- [Task goal] Copy out the records again. Change nothing.

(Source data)
====
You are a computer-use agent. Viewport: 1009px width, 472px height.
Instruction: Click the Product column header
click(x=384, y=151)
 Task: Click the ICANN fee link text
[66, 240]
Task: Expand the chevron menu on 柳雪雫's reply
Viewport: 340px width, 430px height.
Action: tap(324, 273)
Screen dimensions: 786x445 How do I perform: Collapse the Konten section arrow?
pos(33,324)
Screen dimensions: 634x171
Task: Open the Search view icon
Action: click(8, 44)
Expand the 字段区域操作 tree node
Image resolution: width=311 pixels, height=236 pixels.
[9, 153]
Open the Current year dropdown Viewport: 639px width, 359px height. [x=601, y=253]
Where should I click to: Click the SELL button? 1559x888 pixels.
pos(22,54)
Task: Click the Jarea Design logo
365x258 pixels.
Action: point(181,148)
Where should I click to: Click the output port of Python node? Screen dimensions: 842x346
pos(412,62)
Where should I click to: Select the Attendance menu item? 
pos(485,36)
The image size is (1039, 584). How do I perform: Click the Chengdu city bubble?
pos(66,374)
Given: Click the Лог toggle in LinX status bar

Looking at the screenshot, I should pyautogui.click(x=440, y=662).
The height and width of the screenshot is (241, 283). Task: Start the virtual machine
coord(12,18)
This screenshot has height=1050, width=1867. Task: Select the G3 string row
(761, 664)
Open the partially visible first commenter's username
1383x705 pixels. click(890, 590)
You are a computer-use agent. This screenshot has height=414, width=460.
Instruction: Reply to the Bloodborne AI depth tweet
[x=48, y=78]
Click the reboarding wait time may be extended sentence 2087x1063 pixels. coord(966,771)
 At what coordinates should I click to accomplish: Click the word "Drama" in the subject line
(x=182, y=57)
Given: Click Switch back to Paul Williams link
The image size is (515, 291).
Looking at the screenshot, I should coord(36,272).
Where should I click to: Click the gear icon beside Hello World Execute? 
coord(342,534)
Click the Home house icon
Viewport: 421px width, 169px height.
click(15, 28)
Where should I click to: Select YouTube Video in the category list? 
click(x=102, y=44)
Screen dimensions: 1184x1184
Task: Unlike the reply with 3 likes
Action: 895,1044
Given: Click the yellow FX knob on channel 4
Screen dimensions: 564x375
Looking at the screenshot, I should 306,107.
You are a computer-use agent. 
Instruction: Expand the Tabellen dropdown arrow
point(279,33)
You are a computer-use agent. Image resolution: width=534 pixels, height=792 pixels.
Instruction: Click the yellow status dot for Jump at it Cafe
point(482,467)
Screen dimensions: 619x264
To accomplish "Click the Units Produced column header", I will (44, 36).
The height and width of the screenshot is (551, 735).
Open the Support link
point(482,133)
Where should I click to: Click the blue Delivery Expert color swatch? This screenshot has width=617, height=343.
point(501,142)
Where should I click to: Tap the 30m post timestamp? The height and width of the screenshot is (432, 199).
====
- [Task output]
You are a computer-use agent. Viewport: 1009px width, 472px height.
Instruction: Click the Product column header
click(x=384, y=151)
 Task: Click the ICANN fee link text
[66, 240]
Task: Expand the chevron menu on 柳雪雫's reply
Viewport: 340px width, 430px height.
Action: tap(324, 273)
Screen dimensions: 786x445 How do I perform: Collapse the Konten section arrow?
pos(33,324)
Screen dimensions: 634x171
Task: Open the Search view icon
Action: click(8, 44)
Expand the 字段区域操作 tree node
Image resolution: width=311 pixels, height=236 pixels.
[9, 153]
Open the Current year dropdown Viewport: 639px width, 359px height. [x=601, y=253]
Where should I click to: Click the SELL button? 1559x888 pixels.
pos(22,54)
Task: Click the Jarea Design logo
365x258 pixels.
Action: point(181,148)
Where should I click to: Click the output port of Python node? Screen dimensions: 842x346
pos(412,62)
Where should I click to: Select the Attendance menu item? 
pos(485,36)
The image size is (1039, 584). How do I perform: Click the Chengdu city bubble?
pos(66,374)
Given: Click the Лог toggle in LinX status bar

Looking at the screenshot, I should pyautogui.click(x=440, y=662).
The height and width of the screenshot is (241, 283). Task: Start the virtual machine
coord(12,18)
This screenshot has height=1050, width=1867. Task: Select the G3 string row
(761, 664)
Open the partially visible first commenter's username
1383x705 pixels. click(890, 590)
You are a computer-use agent. This screenshot has height=414, width=460.
Instruction: Reply to the Bloodborne AI depth tweet
[x=48, y=78]
Click the reboarding wait time may be extended sentence 2087x1063 pixels. coord(966,771)
 At what coordinates should I click to accomplish: Click the word "Drama" in the subject line
(x=182, y=57)
Given: Click Switch back to Paul Williams link
The image size is (515, 291).
Looking at the screenshot, I should coord(36,272).
Where should I click to: Click the gear icon beside Hello World Execute? 
coord(342,534)
Click the Home house icon
Viewport: 421px width, 169px height.
click(15, 28)
Where should I click to: Select YouTube Video in the category list? 
click(x=102, y=44)
Screen dimensions: 1184x1184
Task: Unlike the reply with 3 likes
Action: 895,1044
Given: Click the yellow FX knob on channel 4
Screen dimensions: 564x375
Looking at the screenshot, I should 306,107.
You are a computer-use agent. 
Instruction: Expand the Tabellen dropdown arrow
point(279,33)
You are a computer-use agent. Image resolution: width=534 pixels, height=792 pixels.
Instruction: Click the yellow status dot for Jump at it Cafe
point(482,467)
Screen dimensions: 619x264
To accomplish "Click the Units Produced column header", I will (44, 36).
The height and width of the screenshot is (551, 735).
Open the Support link
point(482,133)
Where should I click to: Click the blue Delivery Expert color swatch? This screenshot has width=617, height=343.
point(501,142)
Where should I click to: Tap the 30m post timestamp? The height and width of the screenshot is (432, 199).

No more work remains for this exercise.